Asma AbdulRahim Chang, Muhammad Shujaat Mubarik and Navaz Naghavi

By taking the theory of entrepreneurial legacy as the baseline, this study explores the various aspects of succession planning in indigenous family businesses especially…

Abstract

Purpose

By taking the theory of entrepreneurial legacy as the baseline, this study explores the various aspects of succession planning in indigenous family businesses especially the role of female family members in succession and conflicts in family businesses.
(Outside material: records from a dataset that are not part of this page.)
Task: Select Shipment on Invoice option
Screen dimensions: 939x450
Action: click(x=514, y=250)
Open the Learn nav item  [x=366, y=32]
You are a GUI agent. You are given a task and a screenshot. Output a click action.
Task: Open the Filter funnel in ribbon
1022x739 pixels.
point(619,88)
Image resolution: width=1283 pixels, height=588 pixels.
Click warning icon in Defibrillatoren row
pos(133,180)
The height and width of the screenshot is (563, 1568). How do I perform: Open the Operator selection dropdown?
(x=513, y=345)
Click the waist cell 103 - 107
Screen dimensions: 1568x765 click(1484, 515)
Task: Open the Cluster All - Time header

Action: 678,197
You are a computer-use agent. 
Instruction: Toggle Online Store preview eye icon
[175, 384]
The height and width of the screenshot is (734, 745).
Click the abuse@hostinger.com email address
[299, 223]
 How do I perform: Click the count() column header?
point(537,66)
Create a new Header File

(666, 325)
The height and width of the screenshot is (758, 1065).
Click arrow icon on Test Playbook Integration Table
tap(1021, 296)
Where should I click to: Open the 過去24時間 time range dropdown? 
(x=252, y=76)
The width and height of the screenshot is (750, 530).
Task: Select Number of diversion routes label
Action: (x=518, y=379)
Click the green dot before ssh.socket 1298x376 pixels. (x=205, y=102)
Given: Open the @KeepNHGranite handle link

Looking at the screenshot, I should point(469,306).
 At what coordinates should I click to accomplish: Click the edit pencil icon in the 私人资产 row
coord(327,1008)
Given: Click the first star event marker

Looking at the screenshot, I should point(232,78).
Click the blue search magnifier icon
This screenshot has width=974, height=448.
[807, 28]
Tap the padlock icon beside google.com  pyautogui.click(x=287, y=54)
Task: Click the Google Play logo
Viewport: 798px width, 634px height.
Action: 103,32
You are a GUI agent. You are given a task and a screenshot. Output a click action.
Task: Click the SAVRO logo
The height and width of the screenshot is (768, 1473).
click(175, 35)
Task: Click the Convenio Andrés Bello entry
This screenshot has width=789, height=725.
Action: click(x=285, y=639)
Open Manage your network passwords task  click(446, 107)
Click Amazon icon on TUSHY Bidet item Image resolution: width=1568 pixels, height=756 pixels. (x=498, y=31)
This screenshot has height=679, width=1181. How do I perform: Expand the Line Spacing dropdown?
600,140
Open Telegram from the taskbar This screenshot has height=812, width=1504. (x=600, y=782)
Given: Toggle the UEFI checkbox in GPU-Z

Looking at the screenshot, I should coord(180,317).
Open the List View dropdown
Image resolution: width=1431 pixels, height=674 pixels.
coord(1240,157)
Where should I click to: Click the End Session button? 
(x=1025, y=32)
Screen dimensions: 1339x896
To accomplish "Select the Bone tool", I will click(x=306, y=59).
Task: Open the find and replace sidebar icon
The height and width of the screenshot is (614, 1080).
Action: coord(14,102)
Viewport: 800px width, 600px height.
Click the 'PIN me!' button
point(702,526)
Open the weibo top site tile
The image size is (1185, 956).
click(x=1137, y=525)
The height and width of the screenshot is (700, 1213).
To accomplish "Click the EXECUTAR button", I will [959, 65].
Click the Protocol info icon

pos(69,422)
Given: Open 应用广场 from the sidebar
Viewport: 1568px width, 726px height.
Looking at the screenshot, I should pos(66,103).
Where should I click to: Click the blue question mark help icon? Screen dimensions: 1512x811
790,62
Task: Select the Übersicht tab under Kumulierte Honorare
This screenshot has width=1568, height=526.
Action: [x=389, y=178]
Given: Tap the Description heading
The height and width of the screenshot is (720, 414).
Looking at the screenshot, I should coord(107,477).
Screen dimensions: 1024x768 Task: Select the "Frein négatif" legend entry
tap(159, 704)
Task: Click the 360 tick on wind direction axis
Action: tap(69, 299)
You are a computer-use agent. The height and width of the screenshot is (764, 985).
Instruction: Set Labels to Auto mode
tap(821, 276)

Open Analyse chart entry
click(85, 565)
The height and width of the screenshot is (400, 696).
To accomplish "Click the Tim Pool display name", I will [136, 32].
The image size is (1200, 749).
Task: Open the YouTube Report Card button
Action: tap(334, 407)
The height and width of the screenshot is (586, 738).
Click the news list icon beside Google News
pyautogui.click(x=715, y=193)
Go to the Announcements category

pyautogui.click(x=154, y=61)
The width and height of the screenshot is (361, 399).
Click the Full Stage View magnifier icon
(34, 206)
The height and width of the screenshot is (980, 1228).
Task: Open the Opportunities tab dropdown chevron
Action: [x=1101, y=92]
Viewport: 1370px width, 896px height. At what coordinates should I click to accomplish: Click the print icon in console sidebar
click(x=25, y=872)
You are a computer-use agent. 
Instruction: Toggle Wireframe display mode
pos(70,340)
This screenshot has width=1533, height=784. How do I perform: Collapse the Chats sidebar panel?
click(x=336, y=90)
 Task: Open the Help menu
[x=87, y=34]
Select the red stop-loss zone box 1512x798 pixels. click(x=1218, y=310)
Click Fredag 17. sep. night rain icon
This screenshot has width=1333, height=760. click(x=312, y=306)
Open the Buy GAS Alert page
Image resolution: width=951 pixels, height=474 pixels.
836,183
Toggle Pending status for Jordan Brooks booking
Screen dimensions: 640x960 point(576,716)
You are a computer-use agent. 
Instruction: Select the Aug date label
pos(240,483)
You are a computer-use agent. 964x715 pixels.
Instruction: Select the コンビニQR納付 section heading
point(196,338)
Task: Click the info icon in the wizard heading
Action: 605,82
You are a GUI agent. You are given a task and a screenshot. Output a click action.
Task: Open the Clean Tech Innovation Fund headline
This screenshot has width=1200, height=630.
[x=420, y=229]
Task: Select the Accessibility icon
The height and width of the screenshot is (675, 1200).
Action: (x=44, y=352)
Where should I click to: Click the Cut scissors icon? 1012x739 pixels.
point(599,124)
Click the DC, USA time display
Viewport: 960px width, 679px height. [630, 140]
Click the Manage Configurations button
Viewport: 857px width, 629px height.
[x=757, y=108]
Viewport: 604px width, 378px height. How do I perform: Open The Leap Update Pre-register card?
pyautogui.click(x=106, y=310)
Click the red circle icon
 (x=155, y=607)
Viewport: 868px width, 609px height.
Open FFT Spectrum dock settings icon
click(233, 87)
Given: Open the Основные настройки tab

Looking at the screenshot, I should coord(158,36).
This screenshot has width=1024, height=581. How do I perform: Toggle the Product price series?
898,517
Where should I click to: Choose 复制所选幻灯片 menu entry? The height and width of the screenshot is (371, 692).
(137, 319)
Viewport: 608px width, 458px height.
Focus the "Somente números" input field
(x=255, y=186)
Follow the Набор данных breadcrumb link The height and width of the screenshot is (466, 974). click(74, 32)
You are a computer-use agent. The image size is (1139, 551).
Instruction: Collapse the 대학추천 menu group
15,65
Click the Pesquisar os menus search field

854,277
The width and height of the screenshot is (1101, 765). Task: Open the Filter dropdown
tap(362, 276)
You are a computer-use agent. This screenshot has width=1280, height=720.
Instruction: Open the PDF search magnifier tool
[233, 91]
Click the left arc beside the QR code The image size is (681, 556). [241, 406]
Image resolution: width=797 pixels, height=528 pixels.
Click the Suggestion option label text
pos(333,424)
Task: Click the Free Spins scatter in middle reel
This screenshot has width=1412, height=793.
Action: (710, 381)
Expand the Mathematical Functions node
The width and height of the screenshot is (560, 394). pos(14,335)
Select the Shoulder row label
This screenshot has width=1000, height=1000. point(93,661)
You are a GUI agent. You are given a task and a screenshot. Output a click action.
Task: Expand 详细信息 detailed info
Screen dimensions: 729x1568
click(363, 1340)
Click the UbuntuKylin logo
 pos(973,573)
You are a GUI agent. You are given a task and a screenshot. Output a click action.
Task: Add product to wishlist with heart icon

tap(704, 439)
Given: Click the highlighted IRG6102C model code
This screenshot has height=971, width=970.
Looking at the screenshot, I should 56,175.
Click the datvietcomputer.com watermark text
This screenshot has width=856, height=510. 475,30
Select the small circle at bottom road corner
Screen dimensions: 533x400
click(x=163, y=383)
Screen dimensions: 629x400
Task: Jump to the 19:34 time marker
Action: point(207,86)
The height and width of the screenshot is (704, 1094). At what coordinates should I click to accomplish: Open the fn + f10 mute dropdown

Design/methodology/approach

The study is qualitative in nature and adopts narrative inquiry to explore the aspects of succession planning. In doing so, the study utilizes an in-depth interviewing technique with nine participants who run their family-owned firms which are mostly in their second or third generation for analysis.

Findings

The findings are concurrent with the literature that indicates a lack of strategic succession planning although ordinary or natural succession does occur in some firms. The study also reports a lack of consideration for female members in succession, daughters in particular, for traditional family firms (FFs) in contrast to entrepreneurial FFs.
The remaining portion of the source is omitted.